I know it is here, but I thought it was company wide due to the lawsuit in California about meals. UPS policy is that every driver must take a 30 minute meal. Period. You only showed a 20 minute meal. It does satisfy DOT rules, 30 minute rest period, but where I am, it would be a warning letter for failure to follow. (Not showing a 30 minute meal).
 

Pickles

Well-Known Member
Not here. They've gone off and on with our meals. 31 minutes minimum one week, full hour the next.
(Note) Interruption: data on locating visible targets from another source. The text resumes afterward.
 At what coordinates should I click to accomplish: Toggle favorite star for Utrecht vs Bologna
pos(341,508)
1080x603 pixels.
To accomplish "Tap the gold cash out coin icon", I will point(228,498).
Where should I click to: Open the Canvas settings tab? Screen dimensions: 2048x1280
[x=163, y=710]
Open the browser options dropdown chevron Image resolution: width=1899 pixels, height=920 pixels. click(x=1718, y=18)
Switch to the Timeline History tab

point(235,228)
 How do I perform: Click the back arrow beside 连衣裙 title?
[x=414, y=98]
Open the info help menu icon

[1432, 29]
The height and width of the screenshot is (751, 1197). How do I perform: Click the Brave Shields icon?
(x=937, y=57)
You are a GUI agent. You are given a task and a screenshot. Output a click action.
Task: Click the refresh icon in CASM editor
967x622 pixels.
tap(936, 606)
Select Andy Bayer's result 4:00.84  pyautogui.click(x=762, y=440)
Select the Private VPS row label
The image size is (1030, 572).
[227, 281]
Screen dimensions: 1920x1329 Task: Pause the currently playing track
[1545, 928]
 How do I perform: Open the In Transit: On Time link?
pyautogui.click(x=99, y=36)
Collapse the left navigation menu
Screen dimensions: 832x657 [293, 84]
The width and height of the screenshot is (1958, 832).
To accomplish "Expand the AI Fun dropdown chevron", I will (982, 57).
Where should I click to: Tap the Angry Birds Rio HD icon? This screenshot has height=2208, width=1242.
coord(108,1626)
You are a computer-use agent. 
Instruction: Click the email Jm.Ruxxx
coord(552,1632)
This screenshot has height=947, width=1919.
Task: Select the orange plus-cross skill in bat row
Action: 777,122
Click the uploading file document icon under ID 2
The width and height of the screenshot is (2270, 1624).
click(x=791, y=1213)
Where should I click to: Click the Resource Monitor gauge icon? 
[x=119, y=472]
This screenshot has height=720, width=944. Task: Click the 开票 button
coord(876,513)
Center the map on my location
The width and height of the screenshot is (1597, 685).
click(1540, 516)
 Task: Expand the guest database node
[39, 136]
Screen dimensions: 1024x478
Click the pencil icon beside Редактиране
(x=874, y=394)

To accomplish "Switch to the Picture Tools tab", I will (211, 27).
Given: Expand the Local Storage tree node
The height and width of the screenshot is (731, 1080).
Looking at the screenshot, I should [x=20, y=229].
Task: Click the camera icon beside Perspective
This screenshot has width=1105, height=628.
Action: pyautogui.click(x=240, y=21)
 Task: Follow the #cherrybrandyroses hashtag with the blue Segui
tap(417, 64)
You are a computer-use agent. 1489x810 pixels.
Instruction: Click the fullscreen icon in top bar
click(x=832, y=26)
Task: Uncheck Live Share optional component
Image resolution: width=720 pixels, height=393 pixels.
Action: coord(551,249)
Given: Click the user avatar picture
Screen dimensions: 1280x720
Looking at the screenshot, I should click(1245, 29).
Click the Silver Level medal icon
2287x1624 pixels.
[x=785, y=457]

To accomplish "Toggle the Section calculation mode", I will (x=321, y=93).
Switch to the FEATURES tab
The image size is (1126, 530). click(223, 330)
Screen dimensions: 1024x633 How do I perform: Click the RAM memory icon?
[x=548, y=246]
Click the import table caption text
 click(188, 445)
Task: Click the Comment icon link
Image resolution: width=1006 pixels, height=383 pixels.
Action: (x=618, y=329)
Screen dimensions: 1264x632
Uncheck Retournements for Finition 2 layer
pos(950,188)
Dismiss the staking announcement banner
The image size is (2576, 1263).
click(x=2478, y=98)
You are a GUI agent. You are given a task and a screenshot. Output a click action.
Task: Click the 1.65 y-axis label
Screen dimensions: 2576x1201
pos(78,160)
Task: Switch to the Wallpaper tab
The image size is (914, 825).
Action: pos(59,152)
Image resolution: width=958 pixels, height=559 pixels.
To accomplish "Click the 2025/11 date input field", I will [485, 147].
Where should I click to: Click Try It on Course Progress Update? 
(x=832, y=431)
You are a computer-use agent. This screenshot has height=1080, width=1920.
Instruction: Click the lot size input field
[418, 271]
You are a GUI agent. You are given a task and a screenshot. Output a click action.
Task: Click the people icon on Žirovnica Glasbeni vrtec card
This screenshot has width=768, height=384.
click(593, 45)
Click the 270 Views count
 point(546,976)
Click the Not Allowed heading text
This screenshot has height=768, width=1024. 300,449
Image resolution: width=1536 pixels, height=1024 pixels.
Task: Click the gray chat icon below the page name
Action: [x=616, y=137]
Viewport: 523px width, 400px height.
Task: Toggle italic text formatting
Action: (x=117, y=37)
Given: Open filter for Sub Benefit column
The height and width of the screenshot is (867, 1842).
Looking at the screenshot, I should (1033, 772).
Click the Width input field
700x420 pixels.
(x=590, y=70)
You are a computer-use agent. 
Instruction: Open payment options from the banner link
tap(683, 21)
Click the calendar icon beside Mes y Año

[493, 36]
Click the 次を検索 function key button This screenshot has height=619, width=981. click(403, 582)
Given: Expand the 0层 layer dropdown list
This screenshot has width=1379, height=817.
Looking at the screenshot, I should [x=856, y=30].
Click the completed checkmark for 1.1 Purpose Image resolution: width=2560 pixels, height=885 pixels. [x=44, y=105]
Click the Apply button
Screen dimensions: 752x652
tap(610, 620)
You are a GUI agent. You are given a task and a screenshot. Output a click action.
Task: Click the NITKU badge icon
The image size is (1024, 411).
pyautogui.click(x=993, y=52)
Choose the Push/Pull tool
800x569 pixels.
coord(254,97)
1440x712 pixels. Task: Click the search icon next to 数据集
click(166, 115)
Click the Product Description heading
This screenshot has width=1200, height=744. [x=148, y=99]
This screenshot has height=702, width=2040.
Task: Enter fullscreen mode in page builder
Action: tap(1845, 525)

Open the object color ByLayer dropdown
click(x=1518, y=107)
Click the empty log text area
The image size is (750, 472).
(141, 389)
Since the DOT law change, they've been cool with 20/10. But shifters and people that don't go over 100 miles have been taking just 10 paid and not getting anything said to them.
 

UPS4Life

Well-Known Member
The final rule requires that if more than 8 consecutive hours on duty have passed since the last off-duty (or sleeper-berth) period of at least half an hour, a driver must take an off-duty or sleeper berth break of at least 30 minutes before driving. Key word is off duty, yes on the log it shows as off duty but you're still getting paid for it. This is the same case if you work 60 hours and take a ten minute break everyday according to your ivis you can work 60 hours and 50 minutes because the

At the end of the day the driver has the last say. Same with equipment, if you don't feel safe taking something out on the roads don't. If anything happens that's your ass not your managers because he told you it was ok to take it. You are obviously set on if you drive less than 100 miles not taking a break when it clearly states you have to even if you don't run a log book you just don't log it also only taking 20/10. If you're willing to risk 34$/hour over a couple minutes more power to ya because if you ever get in an accident or get a dot check I doubt your supervisor will call up and tell him how the rules are or that he told you to do that.